Celebrating 110 years of Student Journalism


JACKSON BLEVINS ’20 | STAFF WRITER • Friday marks the start of Scarlet Honors Weekend, an exciting and informative time for prospective students. Scarlet Honors Weekend provides prospective high-school students with a true under-standing of what Wabash College is about. Chip Timmons ’96, Associate Dean for Enrollment, cited that there are many great opportunities to experience Wabash, but this one stands out. Timmons said, “If you’re going to see what Wabash is like and what it would be like to be a student, this is the best way we can show you.”

Prospective students will have many opportunities to experience Wabash inside and outside of the classroom. The students who have not visited Wabash yet will quickly learn about all aspects of Wabash, and students who have already been on campus will have their perspectives broadened. Inside the classroom students will be participating in a lecture and discussion which will immerse them in how a typical Wabash classroom runs and operates.

Outside of the classroom students will be engaging with other prospective students, faculty, and alumni through meals and networking opportunities. Another key component that makes this weekend special is the ability for students to stay overnight and experience what a weekend night is like at Wabash. The beginning of December may not be the best conditions for outside interaction and exploring of the campus. However, it does allow students to interact with current students outside of the classroom. Allowing a student to spend a night on campus can shore up some doubt that they have about becoming a Wabash Man. This is the 2nd year of Scarlet

Honors Weekend, as the Admissions Office is transitioning from the 127-year tradition of Honors Scholarship Weekend to an updated version.

With the Free Application for Federal Student Aid (FAFSA) being available to high school students in October of their senior year, students are starting to evaluate their college options earlier and even make decisions earlier. Last year 179 registered for Scarlet Honors Weekend and 168 attended, a number the admissions office is looking to increase. Joey Martoccio ’21 had an enlightening experience during his visit that ultimately led him to choose Wabash.

“I really liked the campus and all the small traditions involved, like walking around the arch and not stepping on the big W in the Allen Center,” Martoccio said. “I also liked how diverse the campus was when I got to walk around to all of the different housing units on campus.
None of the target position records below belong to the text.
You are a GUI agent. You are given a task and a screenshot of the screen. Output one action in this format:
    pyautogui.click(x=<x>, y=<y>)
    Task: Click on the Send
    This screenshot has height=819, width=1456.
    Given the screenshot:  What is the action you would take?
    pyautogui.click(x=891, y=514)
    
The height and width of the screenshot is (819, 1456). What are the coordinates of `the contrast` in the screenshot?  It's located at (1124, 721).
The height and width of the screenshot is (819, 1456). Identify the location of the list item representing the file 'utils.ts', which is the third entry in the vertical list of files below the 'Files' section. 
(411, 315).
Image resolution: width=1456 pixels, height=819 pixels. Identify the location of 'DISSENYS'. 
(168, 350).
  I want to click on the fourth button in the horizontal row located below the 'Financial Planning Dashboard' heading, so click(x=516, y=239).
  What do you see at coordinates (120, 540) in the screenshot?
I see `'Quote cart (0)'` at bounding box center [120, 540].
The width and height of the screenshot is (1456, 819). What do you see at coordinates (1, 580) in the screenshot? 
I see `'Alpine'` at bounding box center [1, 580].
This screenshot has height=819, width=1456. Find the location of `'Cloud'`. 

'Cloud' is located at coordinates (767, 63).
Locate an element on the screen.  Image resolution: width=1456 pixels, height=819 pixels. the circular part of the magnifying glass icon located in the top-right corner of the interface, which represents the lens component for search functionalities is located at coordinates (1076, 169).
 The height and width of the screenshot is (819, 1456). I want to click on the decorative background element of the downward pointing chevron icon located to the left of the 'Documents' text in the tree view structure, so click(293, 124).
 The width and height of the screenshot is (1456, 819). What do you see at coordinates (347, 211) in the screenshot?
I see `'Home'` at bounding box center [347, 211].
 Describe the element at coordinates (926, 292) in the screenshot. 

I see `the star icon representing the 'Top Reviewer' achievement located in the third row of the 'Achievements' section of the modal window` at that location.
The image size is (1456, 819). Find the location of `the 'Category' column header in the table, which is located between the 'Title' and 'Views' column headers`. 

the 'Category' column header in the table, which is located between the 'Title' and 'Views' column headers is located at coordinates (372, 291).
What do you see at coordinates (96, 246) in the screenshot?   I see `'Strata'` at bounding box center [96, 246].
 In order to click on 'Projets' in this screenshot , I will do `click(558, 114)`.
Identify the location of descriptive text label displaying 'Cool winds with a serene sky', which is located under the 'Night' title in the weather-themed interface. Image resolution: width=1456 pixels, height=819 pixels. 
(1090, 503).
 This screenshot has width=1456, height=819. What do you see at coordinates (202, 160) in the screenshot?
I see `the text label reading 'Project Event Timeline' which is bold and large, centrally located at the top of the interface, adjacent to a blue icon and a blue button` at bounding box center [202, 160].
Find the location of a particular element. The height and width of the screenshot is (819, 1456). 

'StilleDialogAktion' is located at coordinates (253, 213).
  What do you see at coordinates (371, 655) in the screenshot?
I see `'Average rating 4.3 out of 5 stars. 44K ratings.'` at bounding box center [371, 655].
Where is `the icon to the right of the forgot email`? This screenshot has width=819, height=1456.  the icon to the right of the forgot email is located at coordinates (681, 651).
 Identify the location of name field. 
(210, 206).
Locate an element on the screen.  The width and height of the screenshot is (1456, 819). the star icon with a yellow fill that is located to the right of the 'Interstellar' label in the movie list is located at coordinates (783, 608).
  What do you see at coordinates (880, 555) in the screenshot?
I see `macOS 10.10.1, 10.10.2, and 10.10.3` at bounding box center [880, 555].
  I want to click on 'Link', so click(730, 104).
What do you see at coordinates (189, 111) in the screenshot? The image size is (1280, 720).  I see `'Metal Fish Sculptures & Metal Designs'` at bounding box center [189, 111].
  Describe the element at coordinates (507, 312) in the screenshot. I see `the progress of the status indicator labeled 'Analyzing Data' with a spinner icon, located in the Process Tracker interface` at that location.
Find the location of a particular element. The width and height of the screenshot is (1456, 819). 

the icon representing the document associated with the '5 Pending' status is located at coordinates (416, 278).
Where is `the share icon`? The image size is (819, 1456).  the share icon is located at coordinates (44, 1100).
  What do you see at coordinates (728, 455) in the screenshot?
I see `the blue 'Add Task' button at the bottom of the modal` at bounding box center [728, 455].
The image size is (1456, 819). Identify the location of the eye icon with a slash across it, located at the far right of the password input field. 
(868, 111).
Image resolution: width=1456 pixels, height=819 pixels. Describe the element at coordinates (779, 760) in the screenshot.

The weekend impacted my decision a lot, as I knew I wanted to come here and I ended up committing a few weeks after Scarlet Honors.” Chase Cochran ’20 also had a positive experience on the first ever Scarlet Honors Weekend. “I’m really glad I participated in Scarlet Honors Weekend, because the weekend before that I was set on going to Purdue,” Cochran said. “After really getting a taste of what Wabash was like, I said I’m done with Purdue, and it solidified my desire to come to Wabash.” Cochran was pleased with how many people he met and the brotherhood that he felt on his overnight visit.

The admissions office has worked through some challenges as they made the transition from a century-old tradition to an event that can keep up with the changing times in higher education. Not only has the admissions office stepped up to help make Scarlet Honors Weekend run smoothly, but all of the Wabash community has risen to the challenge as well.

“I think we have found the right type of event, the right time for the event, and I think we have a community that rallies to help support the college,” Timmons said. “Yes, the enrollment office leads the effort, but I think everyone contributes when it comes to putting our best foot forward to show off Wabash College … and everyone wants to be a part of it.”